Adding tree-ring data to the map allowed scientists to see whether the changes in climate during the 20th century corresponded to the changes in growth of the world’s trees.

“Together with the growing atmospheric water demand that can lead to reduced transport of sugars from the leaves to the stem, this evidence suggests that drought is becoming the dominant limitation of tree growth worldwide,” wrote the authors.

“We saw areas where, in the earlier part of the 20th century, temperature limited growth. But now we are seeing shifts towards moisture-drought limitation,” said co-author David Frank, director of the Laboratory of Tree-Ring Research and professor of dendrochronology at the UA.

The probability that precipitation exceeded temperature as the main driver of tree growth has increased throughout the boreal zone between 1930–1960 and 1960–1990 CE. The most pronounced changes (orange to red colors) occurred across cold-dry regions in Alaska, Canada, Finland, and Russia. Accordingly, the area where the temperature response (Tint) exceeded the precipitation response (Pint) of tree growth, i.e., the blue area on the map, was reduced to cold-humid Alpine and coastal areas, as well as the northernmost taiga in Siberia. Image and caption credit: Science Advances.

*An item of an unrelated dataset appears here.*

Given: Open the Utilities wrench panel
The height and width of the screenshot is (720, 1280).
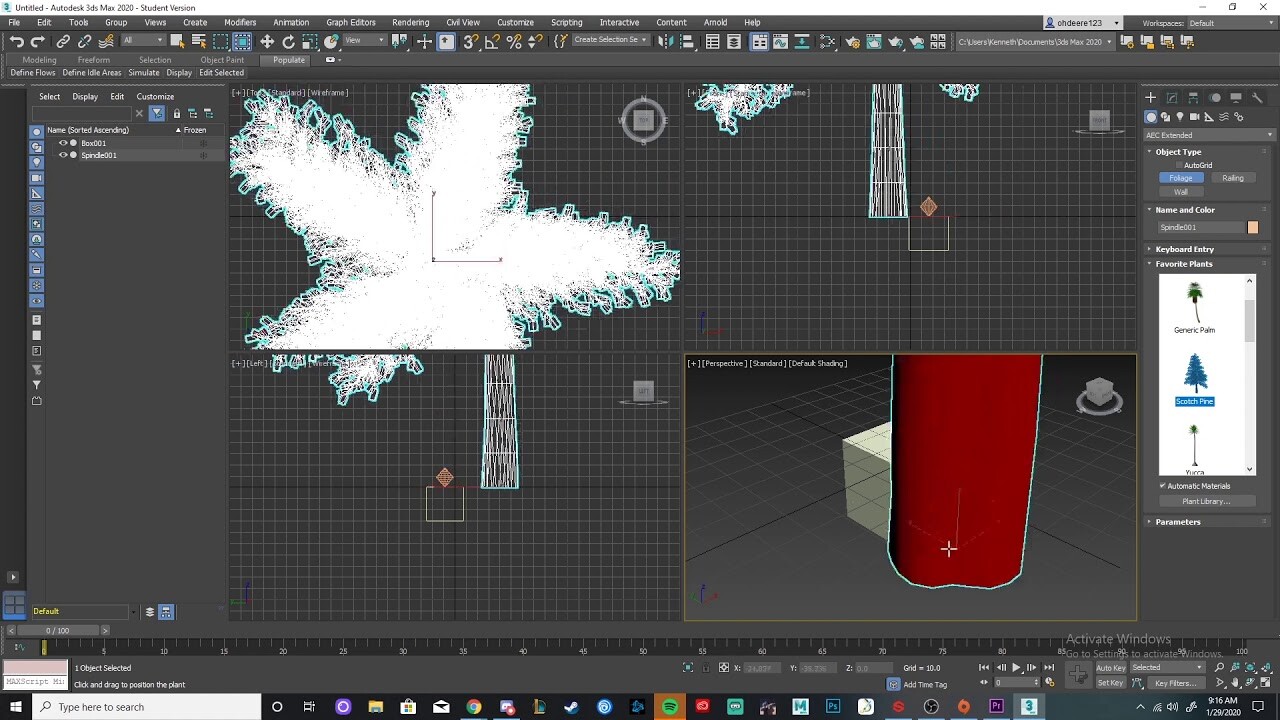Looking at the screenshot, I should [x=1258, y=97].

Comparing 1930-1960 with 1960-1990, the average temperature increased 0.5 degrees Celsius and the land area where tree growth was primarily limited by temperature shrank by 8.7 million square kilometers, an area about the size of Brazil.

The finding has implications for future forest and tree growth and for forest management, said Frank, “Reduced growth is indicative of increased stress on plants, which can be linked to mortality.”

“Predicted 21st century warming is expected to further accelerate this redistribution of climatic drivers and, in particular, to strengthen atmospheric water demand as a primary determinant of large-scale changes in tree growth,” wrote the authors. Although, they state that rising atmospheric carbon dioxide levels may partially offset drought stress, the magnitude of the effect is not well known at present.

Babst was surprised that such a small change in temperature would shift such a large area of trees from being temperature-limited to being water-limited.

“That’s much more than I expected,” said Babst, who is now a research scientist at the Swiss Federal Research Institute WSL.